En Écosse, un sous-marin appelé HMS Seraph attendait. Le véhicule a mis 10 jours pour atteindre le « point de livraison ».
Il faut dire que l’équipage du sous-marin ignorait l’objectif de la mission. Dès que les officiers ont laissé le corps de Martin dans l’eau, les moteurs ont été accélérés pour que le courant le pousse vers les côtes espagnoles.
Aux premières heures du 30 avril 1943, un pêcheur de sardines espagnol a trouvé l’officier britannique supposé noyé près de la ville de Huelva.
Les services de renseignements militaires allemands sont tombés dans le piège, et une copie des lettres de Martin décrivant les plans d’une opération alliée en Grèce a atterri sur le bureau d’Adolf Hitler.
Au même moment, dans un sombre sous-sol du bâtiment de la Marine à Londres, les hommes et les femmes des services de renseignement britanniques célèbrent en tapant sur les tables et en sautant de joie l’interception du message destiné à Hitler par les installations militaires alliées.
Une dernière connexion galloise
Macintyre dit qu’un autre lien gallois a fini par convaincre Hitler que le corps était authentique.
« L’une des lettres du père de Martin était censée être écrite depuis un hôtel de Mold (une ville du Pays de Galles) », explique l’historien.
« Lorsque je faisais des recherches pour mon livre, je suis retourné au registre original de l’hôtel, et il y avait vraiment le nom de M. Martin écrit à la date exacte de la lettre.

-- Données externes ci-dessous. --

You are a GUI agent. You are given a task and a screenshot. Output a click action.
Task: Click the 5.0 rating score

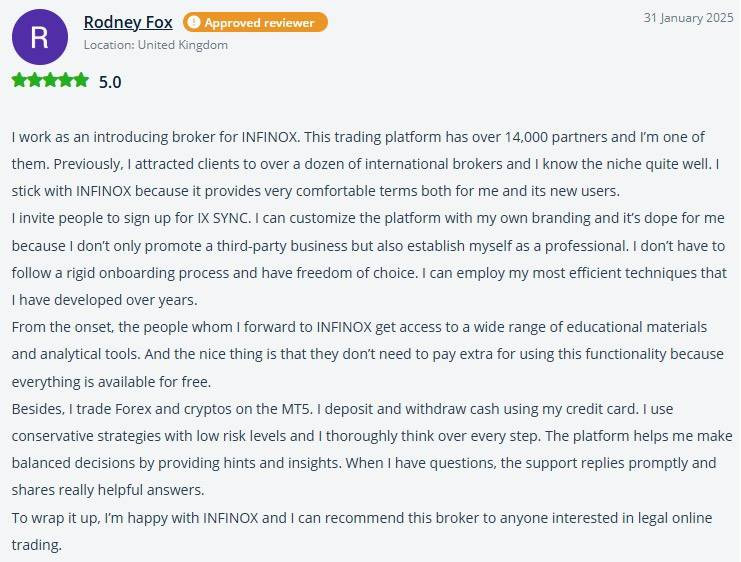click(110, 82)
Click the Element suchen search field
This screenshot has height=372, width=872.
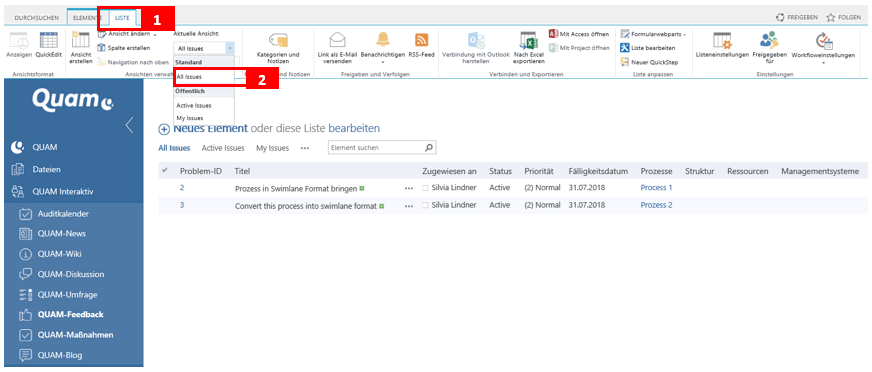coord(375,148)
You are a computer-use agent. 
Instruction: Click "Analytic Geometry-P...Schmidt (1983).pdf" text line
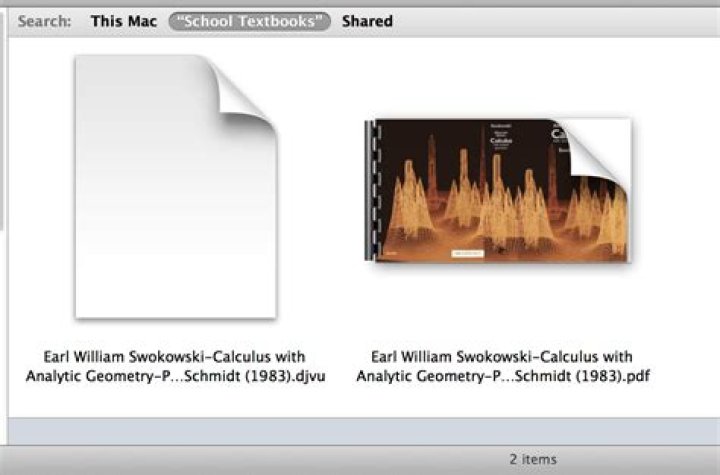[x=503, y=376]
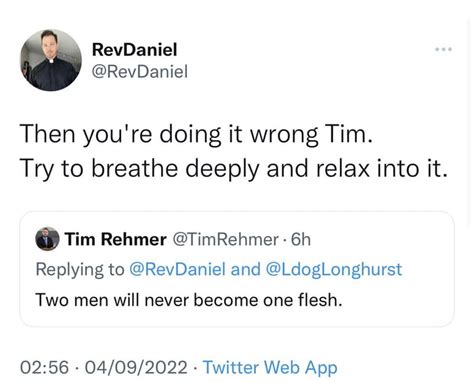Click the @TimRehmer handle
This screenshot has height=382, width=474.
(225, 239)
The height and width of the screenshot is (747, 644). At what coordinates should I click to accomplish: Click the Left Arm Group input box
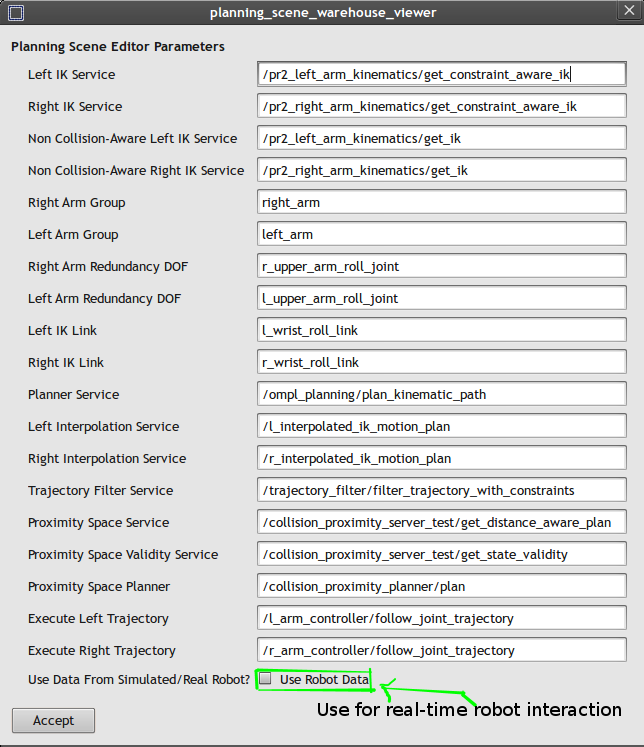click(x=441, y=235)
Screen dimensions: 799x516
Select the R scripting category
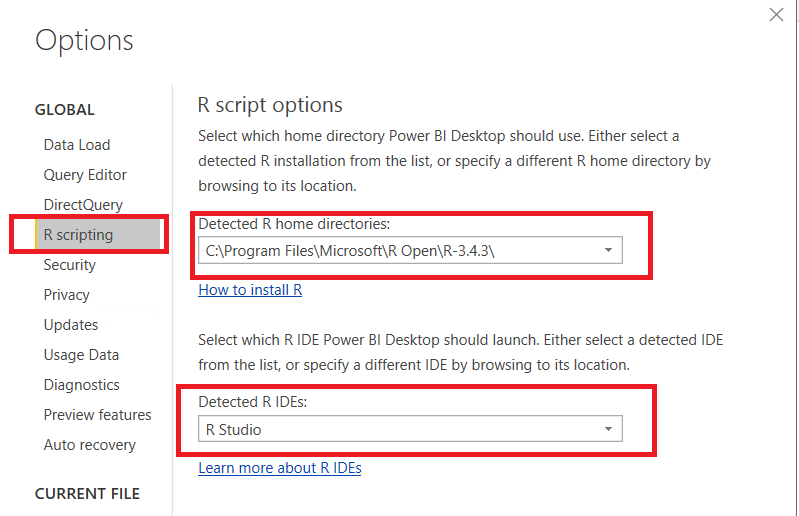79,235
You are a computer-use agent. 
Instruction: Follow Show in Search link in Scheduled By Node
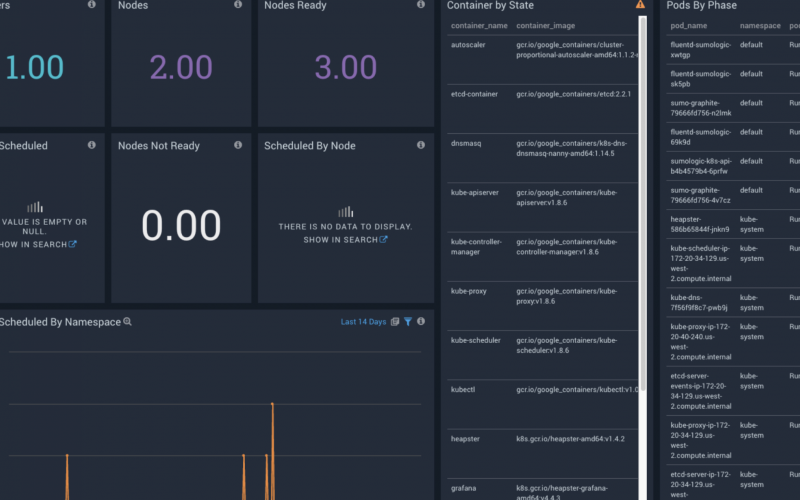[345, 240]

Les détails de l’histoire sont incroyables. »
Les Britanniques ont fait semblant d’être déçus en envoyant un télégramme aux Espagnols, facilement intercepté, demandant le retour de la mallette de Martin au plus vite.
« Des documents secrets probablement dans une mallette noire. Informations nécessaires dès que possible. Doit être récupéré immédiatement. Il faut veiller à ce qu’il ne tombe pas dans de mauvaises mains », disait le télégramme.
Dans les 38 jours qui ont suivi l’invasion de la Sicile par les Alliés, le 10 juillet 1943, l’île a été capturée par les Alliés. Peu après, toute l’Italie tombe, entraînant la chute du régime de Benito Mussolini.
Glyndwr Michael a été enterré à Huelva avec tous les honneurs militaires.